## WORK TO COMPLETE
Can you reproduce, word for word, the lines below, starting at the line that contains "Select the Activity tab" and ending at the last line? Leave the pictures out of your answer.

***** STORED ROWS

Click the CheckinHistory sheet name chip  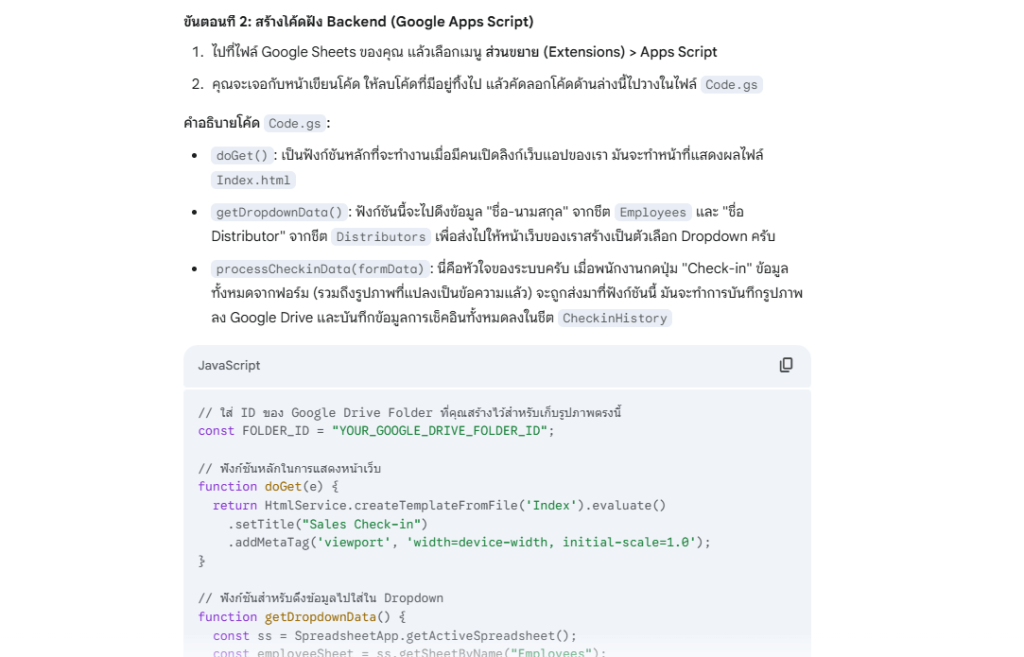tap(614, 318)
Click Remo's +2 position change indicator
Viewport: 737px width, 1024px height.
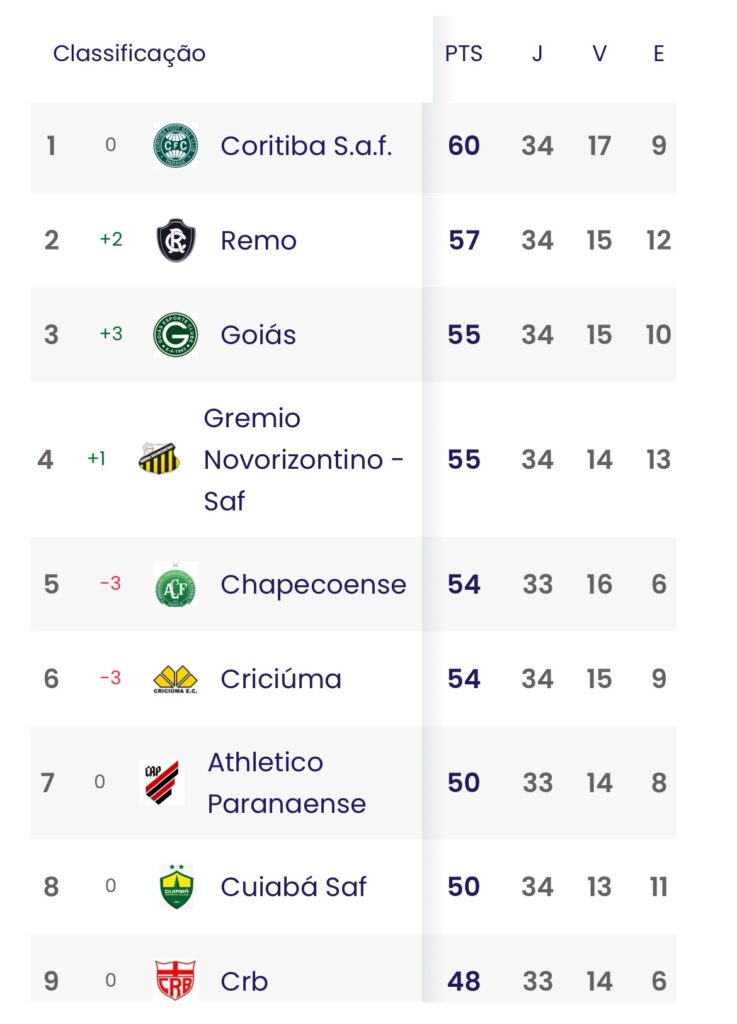point(111,240)
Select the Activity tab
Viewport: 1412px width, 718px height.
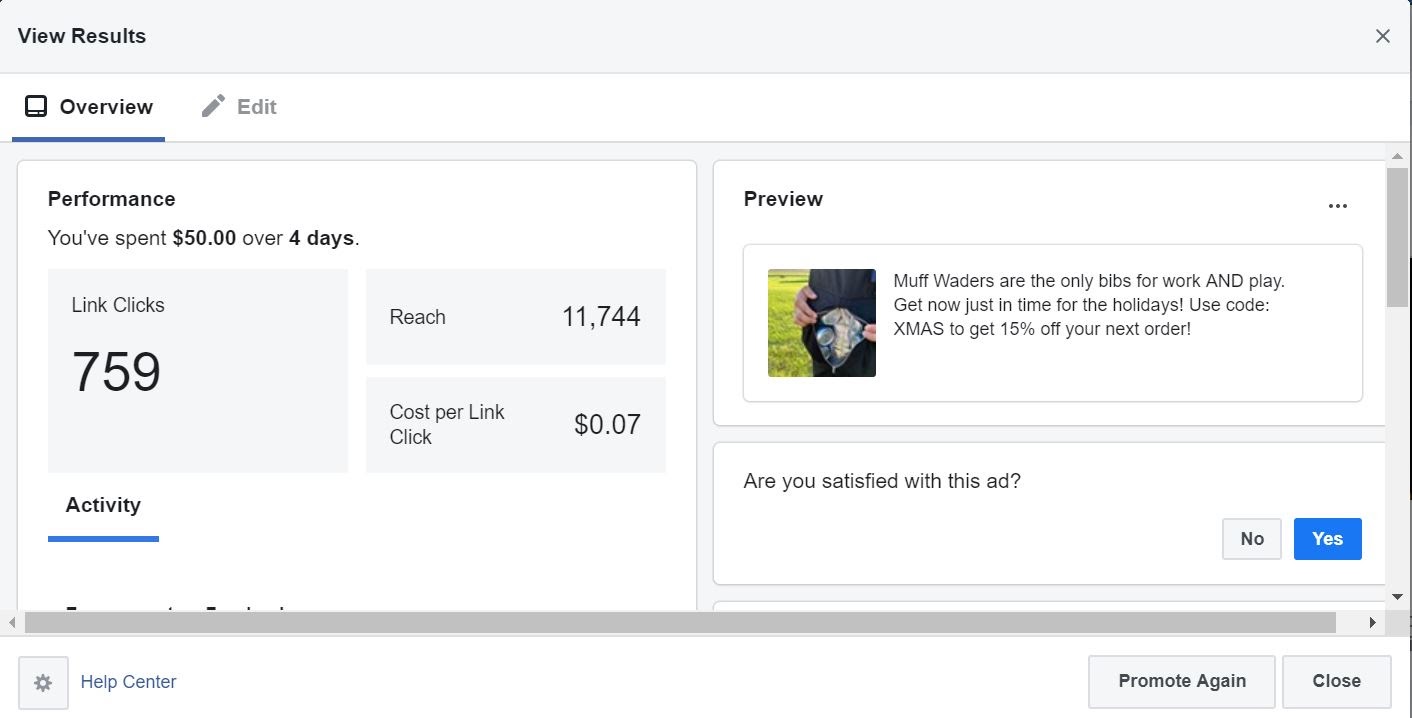click(x=103, y=505)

**********

## ANSWER IN FULL
Select the Activity tab
Viewport: 1412px width, 718px height.
click(x=103, y=505)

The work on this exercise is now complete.